After a bruising defeat in the 1994 gubernatorial race, Jeb Bush approached a well-known civil rights leader in Miami with an ambitious plan.
He wanted to open an experimental "charter" school in Liberty City, one of the nation’s poorest communities. And he wanted T. Willard Fair to help.
Fair, the president of the Miami Urban League, was skeptical. Some members of his inner circle suggested Bush was using him for political gain.
The two men met in Miami. Fair assumed it would be nothing more than a photo-op. But it ended up being a 90-minute discussion on the state of Florida’s schools.
"Jeb was genuine," Fair recalled. "You can’t fool me. I’m going to test you too many times."
Two years later, in the summer of 1996, a group of 60 students, donning crisp red uniforms, entered the new Liberty City Charter School. It was the state’s first charter school, and it paved the way for hundreds of others.
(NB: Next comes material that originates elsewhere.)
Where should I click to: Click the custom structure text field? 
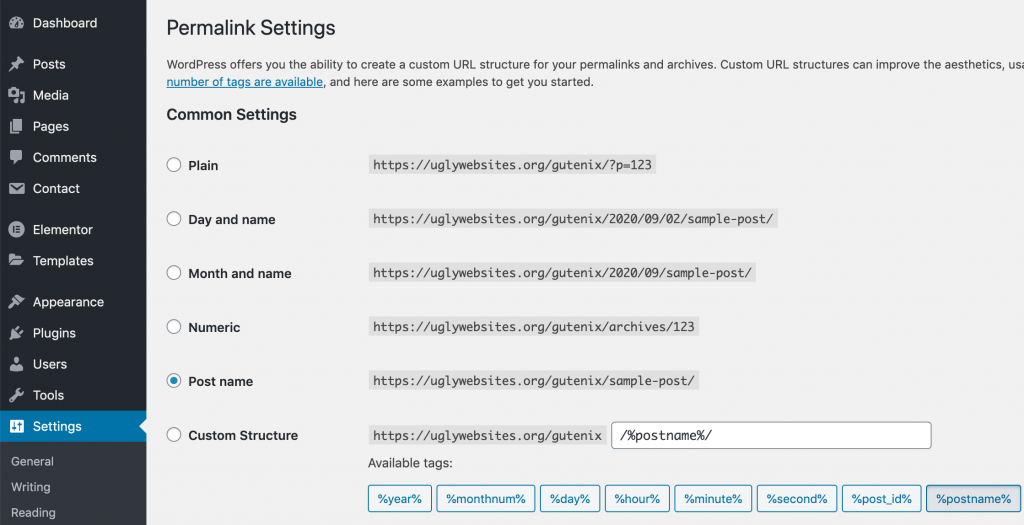click(771, 436)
There’s no doubt that the experience in building the charter school helped Bush politically, softening his image in advance of his successful 1998 gubernatorial race. But it also sparked a deep interest in education policy that would define his legacy, both as Florida’s governor and later as a leader in the national education reform movement.
"It opened his eyes to aspects of urban issues that he hadn’t thought about before,” said Matthew Corrigan, a University of North Florida political science professor and author of Conservative Hurricane: How Jeb Bush Remade Florida.
As Bush defines himself as a potential 2016 presidential candidate, the story of the Liberty City Charter School is certain to draw attention. It’s a double-edged sword for Bush. Supporters can point to the school’s academic success in boasting Bush’s leadership in education. At the same time, opponents can point to the financial troubles that led to its closing in 2008 as evidence of Bush’s failed education agenda.